= YOUR INSTRUCTIONS =
Line by line, transcribe the data shown below.

(EXERCISE MATERIAL begins)

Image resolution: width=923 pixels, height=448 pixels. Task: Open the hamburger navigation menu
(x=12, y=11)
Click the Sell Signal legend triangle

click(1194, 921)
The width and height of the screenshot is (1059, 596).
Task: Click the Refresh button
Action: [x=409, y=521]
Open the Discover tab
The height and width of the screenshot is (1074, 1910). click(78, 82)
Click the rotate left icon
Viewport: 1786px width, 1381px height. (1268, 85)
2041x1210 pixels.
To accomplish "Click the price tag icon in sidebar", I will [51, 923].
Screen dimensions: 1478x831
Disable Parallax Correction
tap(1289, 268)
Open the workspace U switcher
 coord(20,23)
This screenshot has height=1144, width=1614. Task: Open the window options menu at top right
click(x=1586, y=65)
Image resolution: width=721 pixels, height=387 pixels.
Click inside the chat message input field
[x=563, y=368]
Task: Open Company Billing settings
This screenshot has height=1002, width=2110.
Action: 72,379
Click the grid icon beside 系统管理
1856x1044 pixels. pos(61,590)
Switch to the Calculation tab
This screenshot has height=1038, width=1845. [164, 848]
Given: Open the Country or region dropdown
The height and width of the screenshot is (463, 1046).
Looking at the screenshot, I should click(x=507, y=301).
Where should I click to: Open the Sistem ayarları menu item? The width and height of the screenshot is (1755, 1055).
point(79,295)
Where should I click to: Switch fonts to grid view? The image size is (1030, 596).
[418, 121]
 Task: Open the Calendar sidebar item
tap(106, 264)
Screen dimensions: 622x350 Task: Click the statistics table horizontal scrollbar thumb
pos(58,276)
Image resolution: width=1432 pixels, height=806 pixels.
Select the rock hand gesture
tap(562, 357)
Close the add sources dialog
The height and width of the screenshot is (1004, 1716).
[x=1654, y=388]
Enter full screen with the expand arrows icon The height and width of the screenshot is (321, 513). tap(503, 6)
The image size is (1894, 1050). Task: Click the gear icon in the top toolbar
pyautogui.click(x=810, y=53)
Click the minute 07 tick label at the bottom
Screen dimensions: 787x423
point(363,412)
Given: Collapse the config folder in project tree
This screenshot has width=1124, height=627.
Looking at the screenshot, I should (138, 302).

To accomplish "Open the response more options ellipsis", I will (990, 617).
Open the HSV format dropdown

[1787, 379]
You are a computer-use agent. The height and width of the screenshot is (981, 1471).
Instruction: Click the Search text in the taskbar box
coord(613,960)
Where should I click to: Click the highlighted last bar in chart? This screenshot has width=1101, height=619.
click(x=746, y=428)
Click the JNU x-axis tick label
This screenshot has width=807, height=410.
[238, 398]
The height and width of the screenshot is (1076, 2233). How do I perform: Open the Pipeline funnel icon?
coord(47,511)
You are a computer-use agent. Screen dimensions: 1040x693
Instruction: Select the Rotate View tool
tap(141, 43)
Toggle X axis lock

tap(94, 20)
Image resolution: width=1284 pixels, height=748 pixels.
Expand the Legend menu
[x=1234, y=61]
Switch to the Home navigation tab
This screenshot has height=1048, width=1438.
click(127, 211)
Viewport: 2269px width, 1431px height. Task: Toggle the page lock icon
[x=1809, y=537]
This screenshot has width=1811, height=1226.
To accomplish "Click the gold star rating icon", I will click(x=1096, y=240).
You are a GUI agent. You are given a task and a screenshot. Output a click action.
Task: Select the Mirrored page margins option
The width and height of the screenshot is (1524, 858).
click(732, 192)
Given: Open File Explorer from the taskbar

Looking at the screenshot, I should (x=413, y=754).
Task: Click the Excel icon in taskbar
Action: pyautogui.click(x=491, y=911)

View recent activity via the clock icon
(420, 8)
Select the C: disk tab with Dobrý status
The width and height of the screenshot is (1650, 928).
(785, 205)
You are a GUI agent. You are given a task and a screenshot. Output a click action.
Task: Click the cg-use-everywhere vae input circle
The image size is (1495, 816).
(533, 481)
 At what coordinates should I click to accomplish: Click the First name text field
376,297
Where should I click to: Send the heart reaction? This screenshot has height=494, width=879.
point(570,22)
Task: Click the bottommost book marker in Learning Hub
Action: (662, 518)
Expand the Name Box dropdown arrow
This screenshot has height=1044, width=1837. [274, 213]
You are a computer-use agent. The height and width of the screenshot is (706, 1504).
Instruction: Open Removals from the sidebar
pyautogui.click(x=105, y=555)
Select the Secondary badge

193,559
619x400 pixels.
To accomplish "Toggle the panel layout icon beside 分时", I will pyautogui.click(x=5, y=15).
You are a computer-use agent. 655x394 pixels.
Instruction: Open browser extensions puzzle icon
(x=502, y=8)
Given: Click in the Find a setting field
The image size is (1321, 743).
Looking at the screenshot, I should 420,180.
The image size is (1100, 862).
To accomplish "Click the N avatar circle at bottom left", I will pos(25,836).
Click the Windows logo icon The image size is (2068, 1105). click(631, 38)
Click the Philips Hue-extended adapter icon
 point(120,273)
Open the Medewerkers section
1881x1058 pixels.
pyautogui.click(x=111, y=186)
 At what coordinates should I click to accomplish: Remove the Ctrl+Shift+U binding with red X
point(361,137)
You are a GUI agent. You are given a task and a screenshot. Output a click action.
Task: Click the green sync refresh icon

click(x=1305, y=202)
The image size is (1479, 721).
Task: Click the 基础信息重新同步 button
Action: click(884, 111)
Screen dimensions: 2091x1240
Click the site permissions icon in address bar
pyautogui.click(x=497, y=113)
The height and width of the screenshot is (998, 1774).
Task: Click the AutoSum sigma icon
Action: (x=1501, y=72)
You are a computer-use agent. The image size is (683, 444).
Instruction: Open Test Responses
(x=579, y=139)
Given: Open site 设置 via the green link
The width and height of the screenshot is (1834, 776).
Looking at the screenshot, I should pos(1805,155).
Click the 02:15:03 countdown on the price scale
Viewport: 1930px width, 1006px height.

(EXERCISE MATERIAL ends)

= TASK SOLUTION =
Image resolution: width=923 pixels, height=448 pixels. Task: Open the hamburger navigation menu
(x=12, y=11)
Click the Sell Signal legend triangle

click(1194, 921)
The width and height of the screenshot is (1059, 596).
Task: Click the Refresh button
Action: [x=409, y=521]
Open the Discover tab
The height and width of the screenshot is (1074, 1910). click(78, 82)
Click the rotate left icon
Viewport: 1786px width, 1381px height. (1268, 85)
2041x1210 pixels.
To accomplish "Click the price tag icon in sidebar", I will [51, 923].
Screen dimensions: 1478x831
Disable Parallax Correction
tap(1289, 268)
Open the workspace U switcher
 coord(20,23)
This screenshot has height=1144, width=1614. Task: Open the window options menu at top right
click(x=1586, y=65)
Image resolution: width=721 pixels, height=387 pixels.
Click inside the chat message input field
[x=563, y=368]
Task: Open Company Billing settings
This screenshot has height=1002, width=2110.
Action: 72,379
Click the grid icon beside 系统管理
1856x1044 pixels. pos(61,590)
Switch to the Calculation tab
This screenshot has height=1038, width=1845. [164, 848]
Given: Open the Country or region dropdown
The height and width of the screenshot is (463, 1046).
Looking at the screenshot, I should click(x=507, y=301).
Where should I click to: Open the Sistem ayarları menu item? The width and height of the screenshot is (1755, 1055).
point(79,295)
Where should I click to: Switch fonts to grid view? The image size is (1030, 596).
[418, 121]
 Task: Open the Calendar sidebar item
tap(106, 264)
Screen dimensions: 622x350 Task: Click the statistics table horizontal scrollbar thumb
pos(58,276)
Image resolution: width=1432 pixels, height=806 pixels.
Select the rock hand gesture
tap(562, 357)
Close the add sources dialog
The height and width of the screenshot is (1004, 1716).
[x=1654, y=388]
Enter full screen with the expand arrows icon The height and width of the screenshot is (321, 513). tap(503, 6)
The image size is (1894, 1050). Task: Click the gear icon in the top toolbar
pyautogui.click(x=810, y=53)
Click the minute 07 tick label at the bottom
Screen dimensions: 787x423
point(363,412)
Given: Collapse the config folder in project tree
This screenshot has width=1124, height=627.
Looking at the screenshot, I should (138, 302).

To accomplish "Open the response more options ellipsis", I will (990, 617).
Open the HSV format dropdown

[1787, 379]
You are a computer-use agent. The height and width of the screenshot is (981, 1471).
Instruction: Click the Search text in the taskbar box
coord(613,960)
Where should I click to: Click the highlighted last bar in chart? This screenshot has width=1101, height=619.
click(x=746, y=428)
Click the JNU x-axis tick label
This screenshot has width=807, height=410.
[238, 398]
The height and width of the screenshot is (1076, 2233). How do I perform: Open the Pipeline funnel icon?
coord(47,511)
You are a computer-use agent. Screen dimensions: 1040x693
Instruction: Select the Rotate View tool
tap(141, 43)
Toggle X axis lock

tap(94, 20)
Image resolution: width=1284 pixels, height=748 pixels.
Expand the Legend menu
[x=1234, y=61]
Switch to the Home navigation tab
This screenshot has height=1048, width=1438.
click(127, 211)
Viewport: 2269px width, 1431px height. Task: Toggle the page lock icon
[x=1809, y=537]
This screenshot has width=1811, height=1226.
To accomplish "Click the gold star rating icon", I will click(x=1096, y=240).
You are a GUI agent. You are given a task and a screenshot. Output a click action.
Task: Select the Mirrored page margins option
The width and height of the screenshot is (1524, 858).
click(732, 192)
Given: Open File Explorer from the taskbar

Looking at the screenshot, I should (x=413, y=754).
Task: Click the Excel icon in taskbar
Action: pyautogui.click(x=491, y=911)

View recent activity via the clock icon
(420, 8)
Select the C: disk tab with Dobrý status
The width and height of the screenshot is (1650, 928).
(785, 205)
You are a GUI agent. You are given a task and a screenshot. Output a click action.
Task: Click the cg-use-everywhere vae input circle
The image size is (1495, 816).
(533, 481)
 At what coordinates should I click to accomplish: Click the First name text field
376,297
Where should I click to: Send the heart reaction? This screenshot has height=494, width=879.
point(570,22)
Task: Click the bottommost book marker in Learning Hub
Action: (662, 518)
Expand the Name Box dropdown arrow
This screenshot has height=1044, width=1837. [274, 213]
You are a computer-use agent. The height and width of the screenshot is (706, 1504).
Instruction: Open Removals from the sidebar
pyautogui.click(x=105, y=555)
Select the Secondary badge

193,559
619x400 pixels.
To accomplish "Toggle the panel layout icon beside 分时", I will pyautogui.click(x=5, y=15).
You are a computer-use agent. 655x394 pixels.
Instruction: Open browser extensions puzzle icon
(x=502, y=8)
Given: Click in the Find a setting field
The image size is (1321, 743).
Looking at the screenshot, I should 420,180.
The image size is (1100, 862).
To accomplish "Click the N avatar circle at bottom left", I will pos(25,836).
Click the Windows logo icon The image size is (2068, 1105). click(631, 38)
Click the Philips Hue-extended adapter icon
 point(120,273)
Open the Medewerkers section
1881x1058 pixels.
pyautogui.click(x=111, y=186)
 At what coordinates should I click to accomplish: Remove the Ctrl+Shift+U binding with red X
point(361,137)
You are a GUI agent. You are given a task and a screenshot. Output a click action.
Task: Click the green sync refresh icon

click(x=1305, y=202)
The image size is (1479, 721).
Task: Click the 基础信息重新同步 button
Action: click(884, 111)
Screen dimensions: 2091x1240
Click the site permissions icon in address bar
pyautogui.click(x=497, y=113)
The height and width of the screenshot is (998, 1774).
Task: Click the AutoSum sigma icon
Action: (x=1501, y=72)
You are a computer-use agent. The image size is (683, 444).
Instruction: Open Test Responses
(x=579, y=139)
Given: Open site 设置 via the green link
The width and height of the screenshot is (1834, 776).
Looking at the screenshot, I should pos(1805,155).
Click the 02:15:03 countdown on the price scale
Viewport: 1930px width, 1006px height.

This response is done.